Receivers throughout the league put in some of the most impressive performances in recent memory. Even on the other side at Ford Field was a dynamic (and definitely a diva, unlike Johnson) wideout in Dez Bryant, who had only three catches, but for 72 yards, with two TDs. His 24-yard average was higher than Johnson’s 23.5. Bryant drew attention, however, when cameras showed him angrily gesticulating on the sideline while his team blew a late lead.

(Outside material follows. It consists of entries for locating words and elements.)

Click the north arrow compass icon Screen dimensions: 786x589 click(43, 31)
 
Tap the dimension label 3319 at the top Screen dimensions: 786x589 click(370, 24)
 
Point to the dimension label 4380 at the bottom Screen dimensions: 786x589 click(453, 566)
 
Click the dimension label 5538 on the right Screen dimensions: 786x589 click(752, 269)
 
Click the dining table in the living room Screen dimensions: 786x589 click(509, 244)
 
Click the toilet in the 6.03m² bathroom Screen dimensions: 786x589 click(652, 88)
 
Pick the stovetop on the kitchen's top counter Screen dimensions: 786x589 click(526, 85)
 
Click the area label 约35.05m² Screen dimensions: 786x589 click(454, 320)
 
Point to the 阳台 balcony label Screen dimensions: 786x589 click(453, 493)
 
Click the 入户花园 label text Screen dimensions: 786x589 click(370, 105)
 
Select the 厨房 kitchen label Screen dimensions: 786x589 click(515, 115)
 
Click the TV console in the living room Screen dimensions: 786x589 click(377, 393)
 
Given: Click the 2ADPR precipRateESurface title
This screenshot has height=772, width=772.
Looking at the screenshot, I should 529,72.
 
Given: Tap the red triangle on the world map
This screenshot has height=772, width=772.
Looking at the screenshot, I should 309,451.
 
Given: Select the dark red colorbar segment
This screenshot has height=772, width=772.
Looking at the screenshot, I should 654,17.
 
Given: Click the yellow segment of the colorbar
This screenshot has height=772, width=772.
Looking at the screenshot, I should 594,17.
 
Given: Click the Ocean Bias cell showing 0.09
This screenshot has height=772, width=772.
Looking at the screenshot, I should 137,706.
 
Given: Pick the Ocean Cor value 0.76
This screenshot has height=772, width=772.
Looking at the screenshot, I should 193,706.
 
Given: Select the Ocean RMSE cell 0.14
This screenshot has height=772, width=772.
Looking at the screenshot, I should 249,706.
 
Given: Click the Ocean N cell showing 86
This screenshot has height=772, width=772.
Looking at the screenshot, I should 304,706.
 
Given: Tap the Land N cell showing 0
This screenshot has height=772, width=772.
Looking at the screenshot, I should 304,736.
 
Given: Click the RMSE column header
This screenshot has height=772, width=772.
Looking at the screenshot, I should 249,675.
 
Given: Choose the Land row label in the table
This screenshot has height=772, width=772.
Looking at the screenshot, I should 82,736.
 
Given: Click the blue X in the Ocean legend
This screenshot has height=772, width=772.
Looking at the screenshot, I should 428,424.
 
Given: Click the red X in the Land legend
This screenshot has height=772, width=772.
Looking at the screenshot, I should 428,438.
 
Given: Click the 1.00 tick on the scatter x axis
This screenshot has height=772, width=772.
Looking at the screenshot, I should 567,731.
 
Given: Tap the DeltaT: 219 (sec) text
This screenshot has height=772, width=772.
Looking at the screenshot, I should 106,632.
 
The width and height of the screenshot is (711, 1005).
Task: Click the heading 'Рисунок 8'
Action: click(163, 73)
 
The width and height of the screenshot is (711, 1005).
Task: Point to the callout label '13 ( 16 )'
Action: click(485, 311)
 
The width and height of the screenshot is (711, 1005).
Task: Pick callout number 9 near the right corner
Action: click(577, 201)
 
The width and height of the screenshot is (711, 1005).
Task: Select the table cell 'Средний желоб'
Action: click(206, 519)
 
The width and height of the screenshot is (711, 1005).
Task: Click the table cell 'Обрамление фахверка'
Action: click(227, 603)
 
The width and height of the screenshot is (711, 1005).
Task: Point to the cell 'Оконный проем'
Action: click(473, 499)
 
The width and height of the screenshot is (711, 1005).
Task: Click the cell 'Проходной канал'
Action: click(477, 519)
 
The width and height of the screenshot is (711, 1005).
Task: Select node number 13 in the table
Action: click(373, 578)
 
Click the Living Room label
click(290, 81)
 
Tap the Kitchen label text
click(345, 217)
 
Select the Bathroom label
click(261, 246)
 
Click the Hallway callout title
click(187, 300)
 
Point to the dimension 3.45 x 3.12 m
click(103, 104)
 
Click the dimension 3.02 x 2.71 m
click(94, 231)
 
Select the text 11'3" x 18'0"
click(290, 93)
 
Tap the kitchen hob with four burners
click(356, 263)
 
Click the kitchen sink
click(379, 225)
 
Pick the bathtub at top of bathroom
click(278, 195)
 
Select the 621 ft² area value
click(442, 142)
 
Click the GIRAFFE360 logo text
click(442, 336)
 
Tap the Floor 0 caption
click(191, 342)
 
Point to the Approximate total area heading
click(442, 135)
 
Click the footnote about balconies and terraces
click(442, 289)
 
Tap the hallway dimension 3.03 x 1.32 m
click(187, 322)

“I’m passionate about this game, and I’m passionate about winning. My passion is always positive,” Bryant said. “People who have a problem with me are the people that don’t understand what is going on. The media and people who think I’m a problem – they don’t know what they are seeing.”

Elsewhere in the league:

Green Bay’s Jordy Nelson, the lone accomplished wideout still healthy for the Packers, had seven catches for 123 yards and two touchdowns in a 44-31 win over Minnesota. He played in the slot, rare for him, as well as outside.

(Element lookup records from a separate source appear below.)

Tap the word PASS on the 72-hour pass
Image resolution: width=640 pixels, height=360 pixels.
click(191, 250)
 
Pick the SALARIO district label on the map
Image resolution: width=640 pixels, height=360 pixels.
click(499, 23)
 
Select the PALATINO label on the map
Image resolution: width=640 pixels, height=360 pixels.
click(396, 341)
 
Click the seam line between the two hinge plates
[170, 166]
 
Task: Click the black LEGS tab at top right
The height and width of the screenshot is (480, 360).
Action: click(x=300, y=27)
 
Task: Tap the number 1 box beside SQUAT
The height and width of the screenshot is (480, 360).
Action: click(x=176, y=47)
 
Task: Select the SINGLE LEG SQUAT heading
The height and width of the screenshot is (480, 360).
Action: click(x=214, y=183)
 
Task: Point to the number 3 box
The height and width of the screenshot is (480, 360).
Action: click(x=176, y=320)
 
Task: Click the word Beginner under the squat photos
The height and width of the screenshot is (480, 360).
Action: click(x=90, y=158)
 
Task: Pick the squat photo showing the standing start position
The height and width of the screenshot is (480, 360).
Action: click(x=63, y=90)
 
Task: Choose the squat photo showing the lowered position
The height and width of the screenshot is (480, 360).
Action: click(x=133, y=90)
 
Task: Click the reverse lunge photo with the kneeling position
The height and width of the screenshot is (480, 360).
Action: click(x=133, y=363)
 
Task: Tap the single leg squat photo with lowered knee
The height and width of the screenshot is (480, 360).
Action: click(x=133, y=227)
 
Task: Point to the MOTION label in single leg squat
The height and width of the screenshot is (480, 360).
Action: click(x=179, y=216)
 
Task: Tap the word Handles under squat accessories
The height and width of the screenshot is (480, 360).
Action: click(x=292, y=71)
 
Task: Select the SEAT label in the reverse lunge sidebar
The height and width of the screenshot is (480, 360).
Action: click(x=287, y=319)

“It worked out well,” Nelson said. “Got some good looks and open plays.”

Cincinnati’s Marvin Jones, a second-year wideout from California who previously had 16 catches this year and all of 18 in 2012, and Bengals star A.J. Green shined against the Jets. Jones made eight catches for 122 yards and scored four touchdowns in a 49-9 rout. The four TD catches are the most in a single game in Bengals history and the most in an NFL game since Nov. 18, 2007, when Randy Moss and Terrell Owens each had four.

Green grabbed only three throws from Andy Dalton, but gained 115 yards on them.

“I think people will see that now we have the players that can do it and help a superstar like A.J.,” Jones said.

Atlanta’s Harry Douglas, who has stepped up in the absence of standouts Julio Jones and Roddy White, added 12 catches for 121 yards in a loss at Arizona to his seven catches for a career-best 149 yards the previous week in a win over Tampa Bay. Douglas is a perfect example of a third receiver flourishing when made the top target. In today’s NFL, that happens more often than you might think, whether it’s for wideouts or tight ends.

Kenny Stills, a New Orleans rookie who has come on in recent weeks and had three catches for 129 yards, including touchdowns of 69 and 42 yards, in a 35-17 win over Buffalo. Stills, a fifth-round pick from Oklahoma, is just what Drew Brees and the Saints need: another game-breaker on offence.